É significativo o fato de que “As teses sobre o conceito de história” de Benjamin ter causado tanto embaraço na comunidade intelectual de sua época, especialmente aos membros da Escola de Frankfurt, uma vez que o esperado por eles seria uma aproximação cada vez maior entre Benjamin e Marx. Entretanto, esse contínuo é abruptamente interrompido quando As Teses de Benjamin subitamente levantam uma problemática teológica no seio do materialismo histórico.

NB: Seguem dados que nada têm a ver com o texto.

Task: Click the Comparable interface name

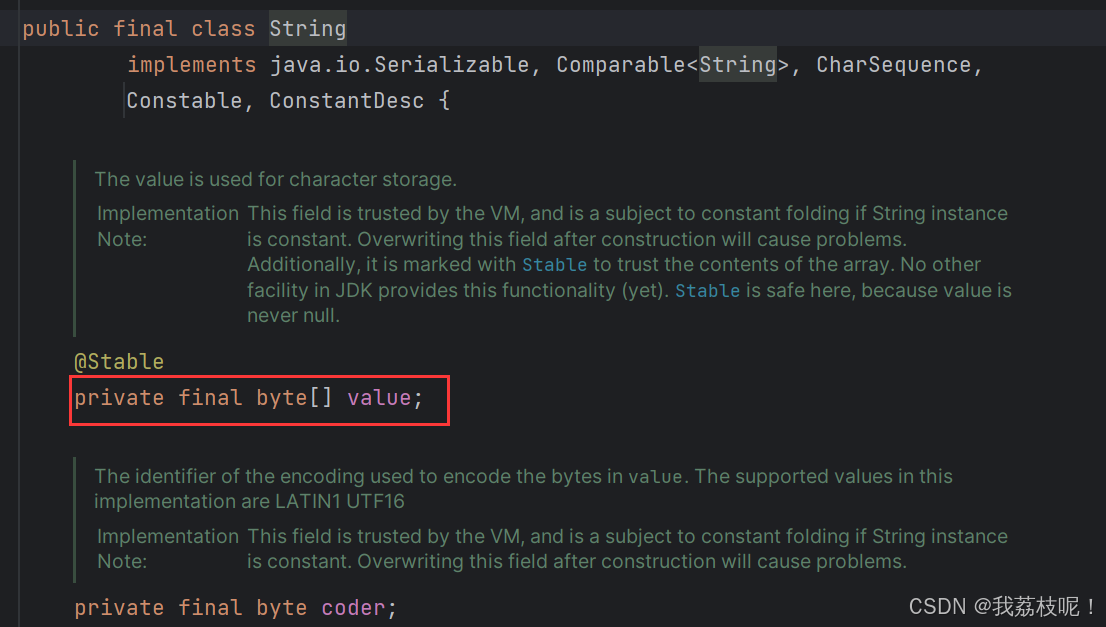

Vejamos, então, o que diz a primeira tese de Benjamin:

Conhecemos a história de um autômato construído de tal modo que podia responder a cada lance de um jogador de xadrez com um contralance, que lhe assegurava a vitória. Um fantoche vestido à turca, com um narguilé na boca, sentava-se diante do tabuleiro, coloca-o numa grande mesa. Um sistema de espelhos criava a ilusão de que a mesa era totalmente visível, em todos os seus pormenores. Na realidade, um anão corcunda se escondia nela, um mestre no xadrez, que dirigia com cordéis a mão do fantoche. Podemos imaginar uma contrapartida filosófica desse mecanismo. O fantoche chamado ‘materialismo histórico’ ganhará sempre. Ele pode enfrentar qualquer desafio, desde que tome a seu serviço a teologia. Hoje, ela é reconhecidamente pequena e feia e não ousa mostrar-se (BENJAMIN, 1996, p. 222).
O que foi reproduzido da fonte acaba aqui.